Exercise prompt: Search the records for the string "Cleveland", then copy each line that has it.
══ Records for this task ══
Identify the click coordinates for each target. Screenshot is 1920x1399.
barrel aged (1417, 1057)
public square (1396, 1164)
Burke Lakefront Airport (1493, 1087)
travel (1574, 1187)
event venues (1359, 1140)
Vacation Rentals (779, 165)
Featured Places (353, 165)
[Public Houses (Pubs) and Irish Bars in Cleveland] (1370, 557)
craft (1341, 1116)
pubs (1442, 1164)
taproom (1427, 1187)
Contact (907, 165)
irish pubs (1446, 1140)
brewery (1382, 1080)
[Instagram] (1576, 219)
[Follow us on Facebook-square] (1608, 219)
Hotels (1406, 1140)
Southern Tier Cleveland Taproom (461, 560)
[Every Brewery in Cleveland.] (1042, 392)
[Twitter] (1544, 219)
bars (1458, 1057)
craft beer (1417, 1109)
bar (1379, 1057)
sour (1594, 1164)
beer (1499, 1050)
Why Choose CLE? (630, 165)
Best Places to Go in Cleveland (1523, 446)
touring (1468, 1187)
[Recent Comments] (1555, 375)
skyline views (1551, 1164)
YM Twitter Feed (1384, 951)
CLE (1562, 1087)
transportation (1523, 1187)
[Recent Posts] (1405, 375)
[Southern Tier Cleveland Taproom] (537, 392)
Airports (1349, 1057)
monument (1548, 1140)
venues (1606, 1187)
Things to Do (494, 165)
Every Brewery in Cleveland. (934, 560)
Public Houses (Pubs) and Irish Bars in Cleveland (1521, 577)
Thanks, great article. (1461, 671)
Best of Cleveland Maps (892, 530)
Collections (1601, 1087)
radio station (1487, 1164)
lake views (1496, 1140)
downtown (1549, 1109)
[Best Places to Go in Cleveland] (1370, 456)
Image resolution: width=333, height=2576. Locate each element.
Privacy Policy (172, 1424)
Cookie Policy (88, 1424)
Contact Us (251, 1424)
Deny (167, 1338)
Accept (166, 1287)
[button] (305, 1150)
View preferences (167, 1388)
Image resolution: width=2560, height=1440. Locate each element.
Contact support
═══
Problem solution:
[Public Houses (Pubs) and Irish Bars in Cleveland] (1370, 557)
Southern Tier Cleveland Taproom (461, 560)
[Every Brewery in Cleveland.] (1042, 392)
Best Places to Go in Cleveland (1523, 446)
[Southern Tier Cleveland Taproom] (537, 392)
Every Brewery in Cleveland. (934, 560)
Public Houses (Pubs) and Irish Bars in Cleveland (1521, 577)
Best of Cleveland Maps (892, 530)
[Best Places to Go in Cleveland] (1370, 456)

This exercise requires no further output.